Paul was thankful because he knew God was sovereign and good and would complete the work that he started in the Philippian church. We too can be thankful that God is sovereign and good and will complete the work that he has begun in us as well.

Finally, the third way in which Paul demonstrated his thankfulness is the fact that he was affectionate in his fellowship with the Philippians.  In verse 8, Paul says that he yearned for the Philippians with all the affection of Christ Jesus.  Good fellowship is certainly something we can all be thankful for, and good, affectionate fellowship is one of those things that naturally bring joy into our lives.

Unfortunately, in our fast-paced, on-demand lifestyle, we do not always put a great and proper emphasis on affectionate fellowship.   Certainly there are varying levels of success in this regard from church to church and from bible study class to bible study class.  However, even those groups that have stellar success in the area of fellowship have to admit that (a) it is not always affectionate, and (b) it gets harder and harder every day to actually have such fellowship.  Ask yourself this question – particularly if you go to a large church (1000 or more active attenders): how many people can you say that you know and for whom you have a deep affection?  Before answering that question, though, we must first ask the question as to what is meant by “deep affectionate” relationships.

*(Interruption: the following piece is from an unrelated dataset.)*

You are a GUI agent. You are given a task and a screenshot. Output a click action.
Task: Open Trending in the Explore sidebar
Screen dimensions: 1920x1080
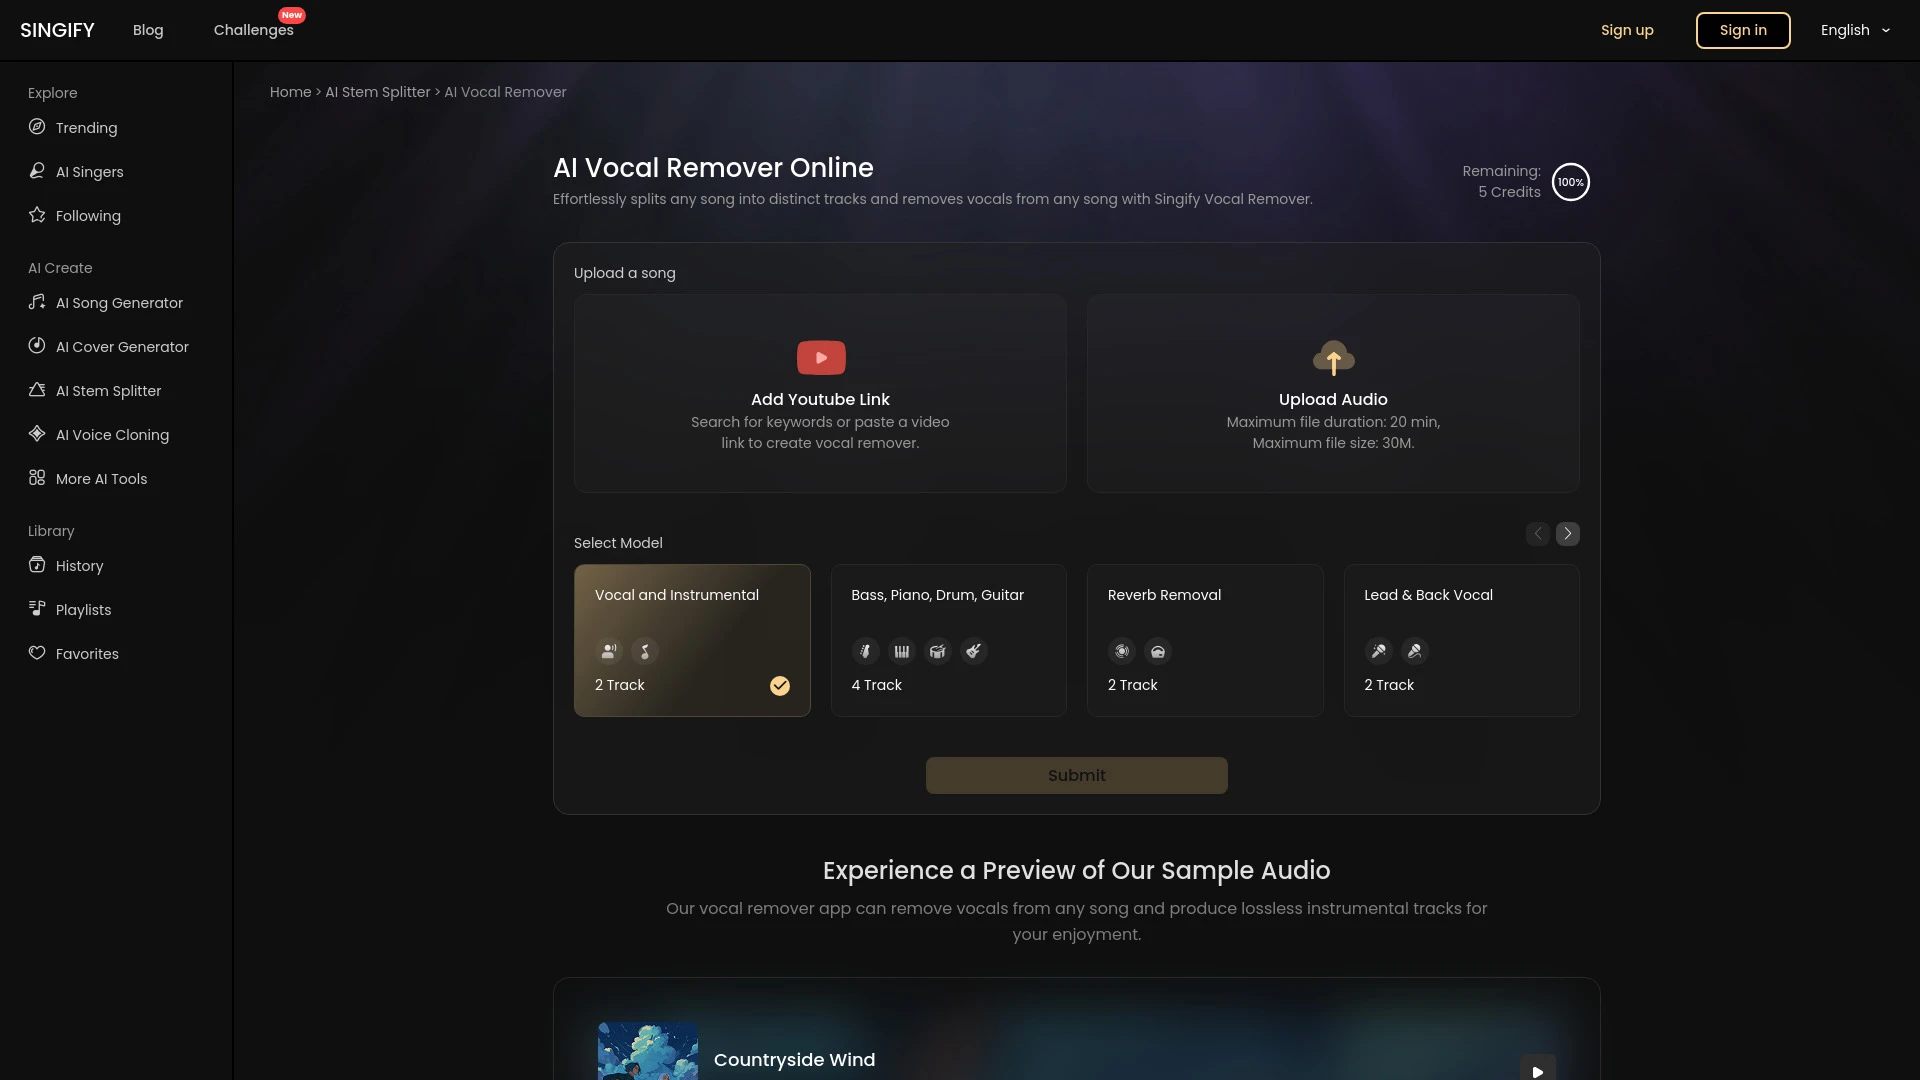click(x=85, y=128)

Perhaps you have heard the term KoinoniaKoinonia is the Greek word that most often gets translated in the New Testament as “fellowship.”   The definition of koinonia in the Greek, however, is “communion by intimate participation.”   It is often used to describe the manner in which Christ carried out the last supper, which is why we sometimes call the Eucharist by the term “Communion” rather than the Lord’s Supper.  That word, however, is the same word that is simply translated “fellowship” elsewhere.   So with how many people do you have “communion by intimate participation?”

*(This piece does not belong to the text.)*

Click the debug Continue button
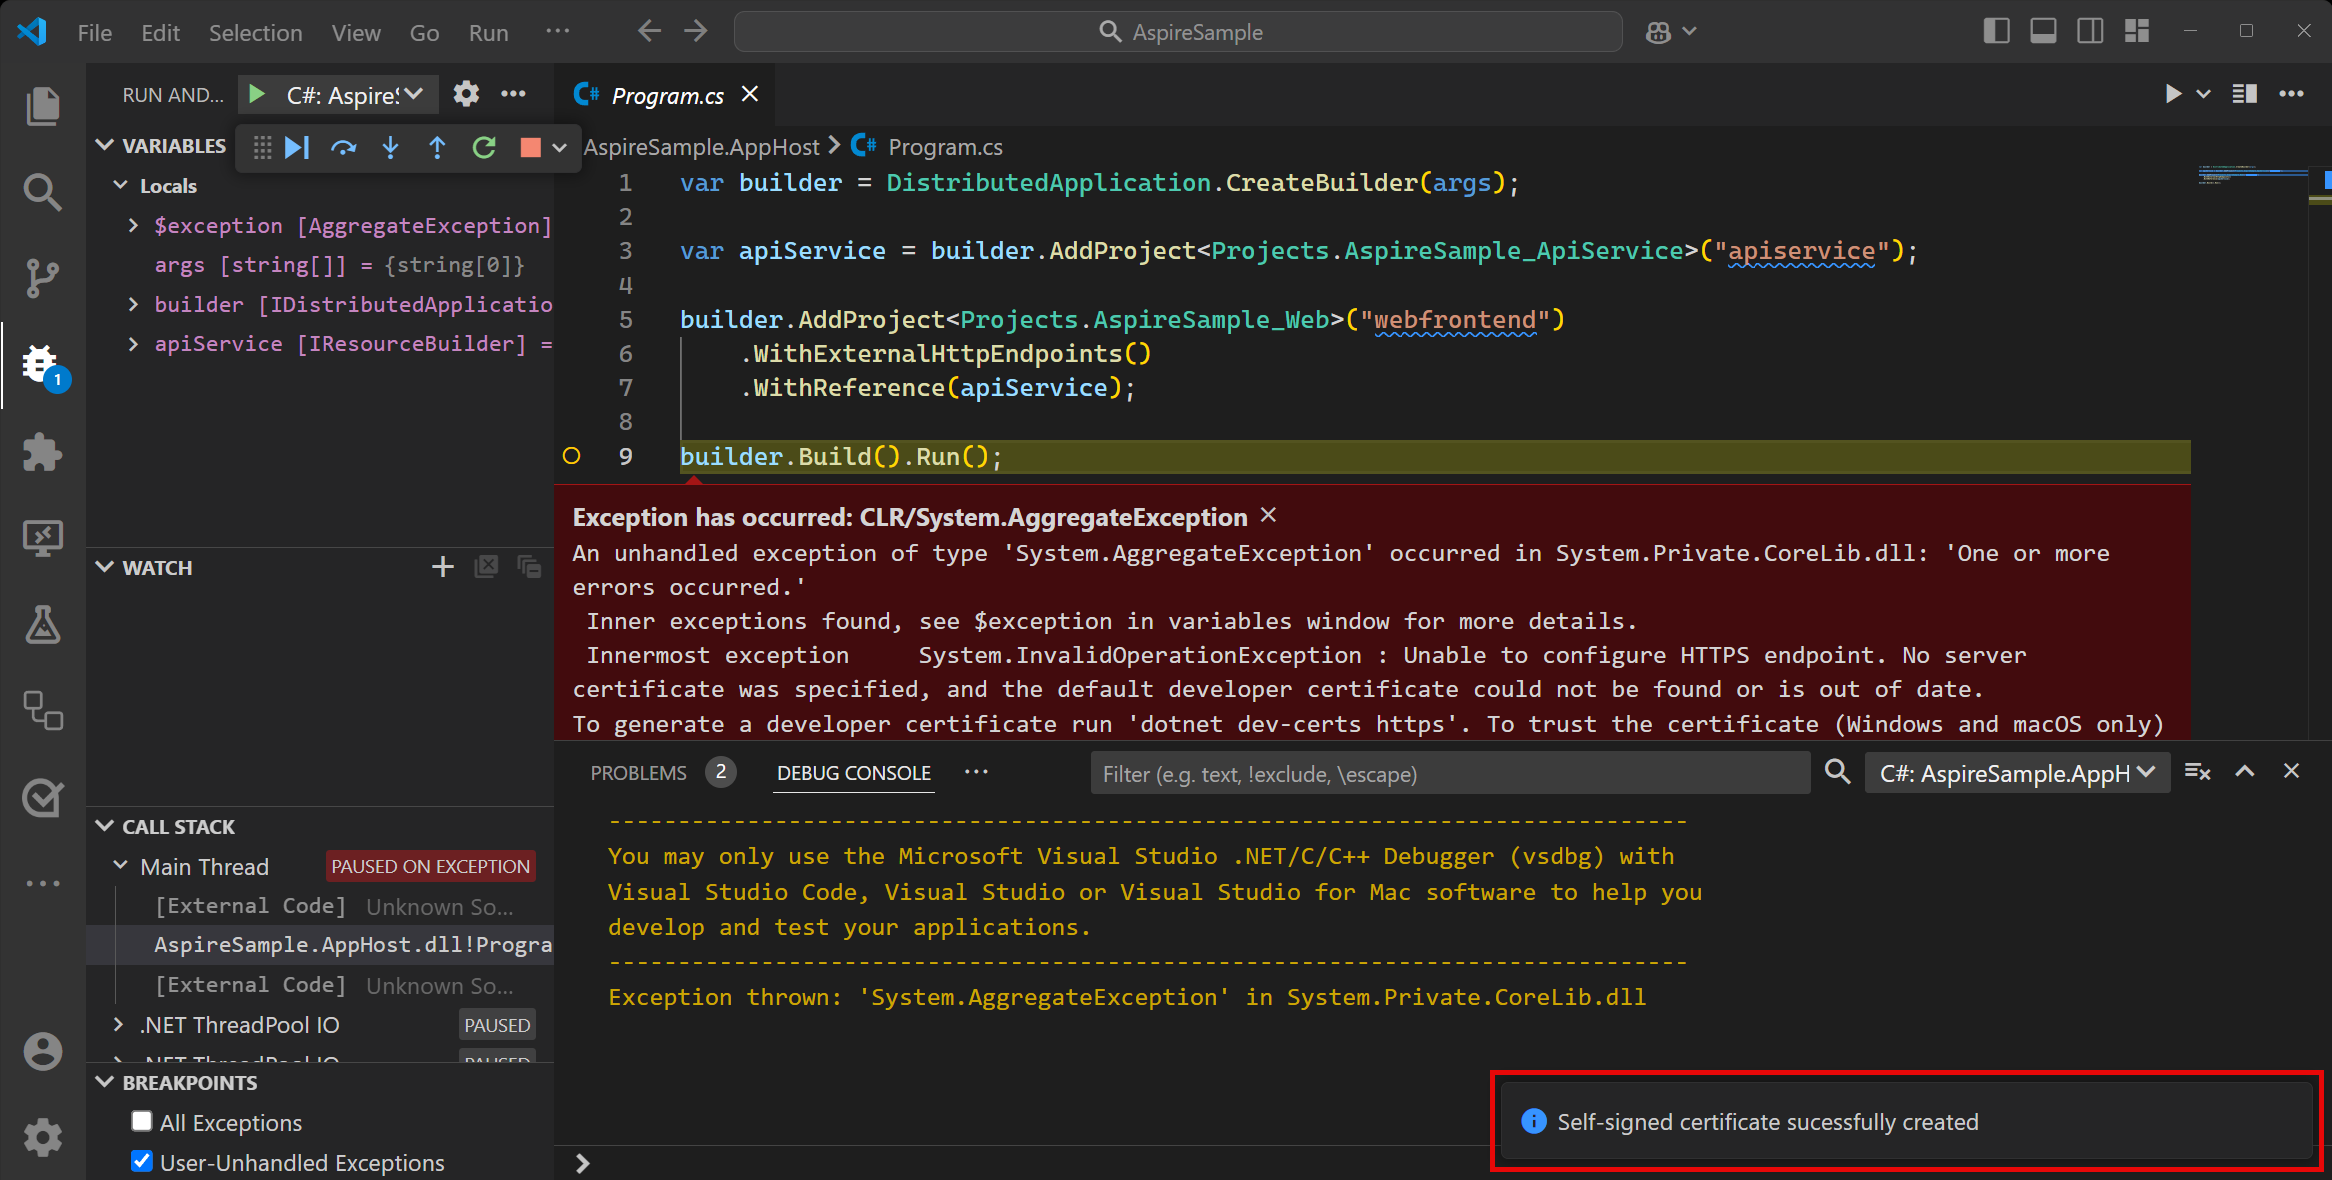This screenshot has width=2332, height=1180. pos(297,148)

 I recently asked this question to a colleague of mine who was an active member of a ten thousand plus membership church that averages over two thousand five hundred worshippers in attendance on any given Sunday.  He said that, depending upon how one might define affection, he could only say that he had a deep, affectionate relationship with four or five other people in his church.  This gentleman is a very active member and a Sunday school teacher in a church with ten thousand members and he could only say he had close fellowship with four or five other people in the church. I suspect many of us would have to admit a similar answer.

We are called to have joy regardless of our circumstances, but yet there is so much that we could be doing – such as building affectionate relationships with others – that naturally produce joy in our lives.  Paul understood that one of the keys to being thankful and therefore one of the keys to having joy is to have close, affectionate relationships with other believers.  Paul said here in Philippians that he yearned to be with those whom he loved when he was apart from them.  As Christians, we are not meant to be alone.  Christ has a deep affection for us and so we should have a deep affection for each other.  Loneliness is a joy-killer; but - on the flip side – close, affectionate relationships are one of the things we can depend upon to help naturally generate joy in our lives.

[1] Find this hard to believe?  So did I.  I challenge you to test the premise.